Page extract
# # #

# catfish hitting, but not getting caught



## wabi (Jun 14, 2008)

I tried some shad (some I froze this winter) in our local lake yesterday and had 3 or 4 runs but caught nothing. They would make a short run, drop the bait, and the game was over. 

Using an AbuGarcia 5500CS in free spool with the bait clicker on and 5/0 Daiichi circle wide hooks. I'd give them a few minutes after the run, and one did make a short second run, but I didn't hook him. My usual method is to let them make one run, pick up the rod and when they make a second run - reel hard. 

Most of them yesterday made the first run and that was it. 

I was hooking a lot of dead weeds. Could they have been dropping the bait and loosing it in the weeds?


----------



## smoothkip25 (Nov 17, 2008)

Id lock the reel down and let him hook himself. This time of year its a finicky bite.


----------



## pendog66 (Mar 23, 2005)

smoothkip25 said:


> Id lock the reel down and let him hook himself. This time of year its a finicky bite.


this is what i have been doing, i have caught some with octopus hooks but just let the fish do the work


----------



## ducky152000 (Jul 20, 2005)

This time of year try downsizing everything, line, bait and hook, i use a med, action spinning rod with 8 lb test and # 4 or even as small as #6 hooks, and use a small piece of shad or crawler. i have caught channels this early before but most of the time if you dont set the hook as soon as they start peckin at it its too late, like smoothkip said they are VERY finky right now.
But for sure the best tasting channel cats you will ever eat.


----------



## Rod Hawg (Jan 13, 2011)

Hooked up with one while fishin for Gills yesterday. He wasn't big(5lbs.) Came off at the shore when I didn't bring a net.


----------

# # #

Record excerpts

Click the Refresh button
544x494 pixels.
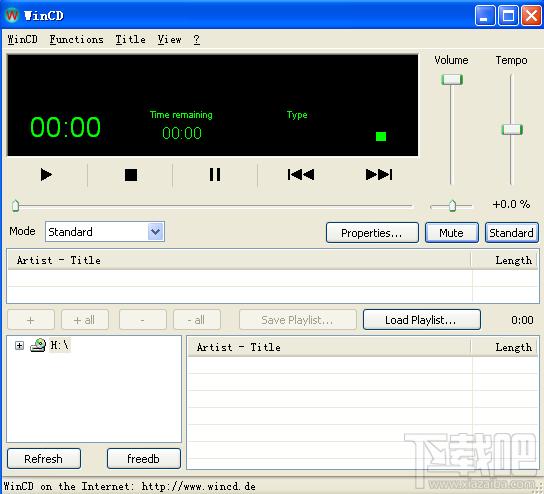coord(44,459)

# # #

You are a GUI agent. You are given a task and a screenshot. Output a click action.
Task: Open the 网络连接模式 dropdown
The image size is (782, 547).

# # #

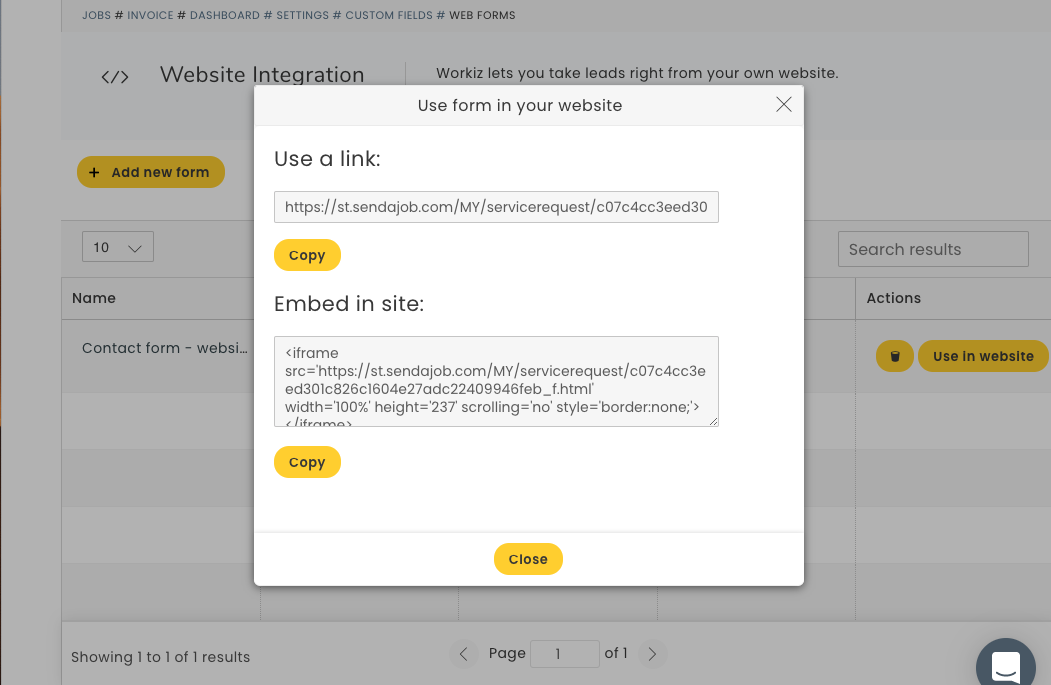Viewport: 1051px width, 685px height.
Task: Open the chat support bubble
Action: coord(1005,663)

# # #

Reproduce the passage of the catfish forum thread above from "Using an AbuGarcia" to "in the weeds?" verbatim.

Correct result
Using an AbuGarcia 5500CS in free spool with the bait clicker on and 5/0 Daiichi circle wide hooks. I'd give them a few minutes after the run, and one did make a short second run, but I didn't hook him. My usual method is to let them make one run, pick up the rod and when they make a second run - reel hard. 

Most of them yesterday made the first run and that was it. 

I was hooking a lot of dead weeds. Could they have been dropping the bait and loosing it in the weeds?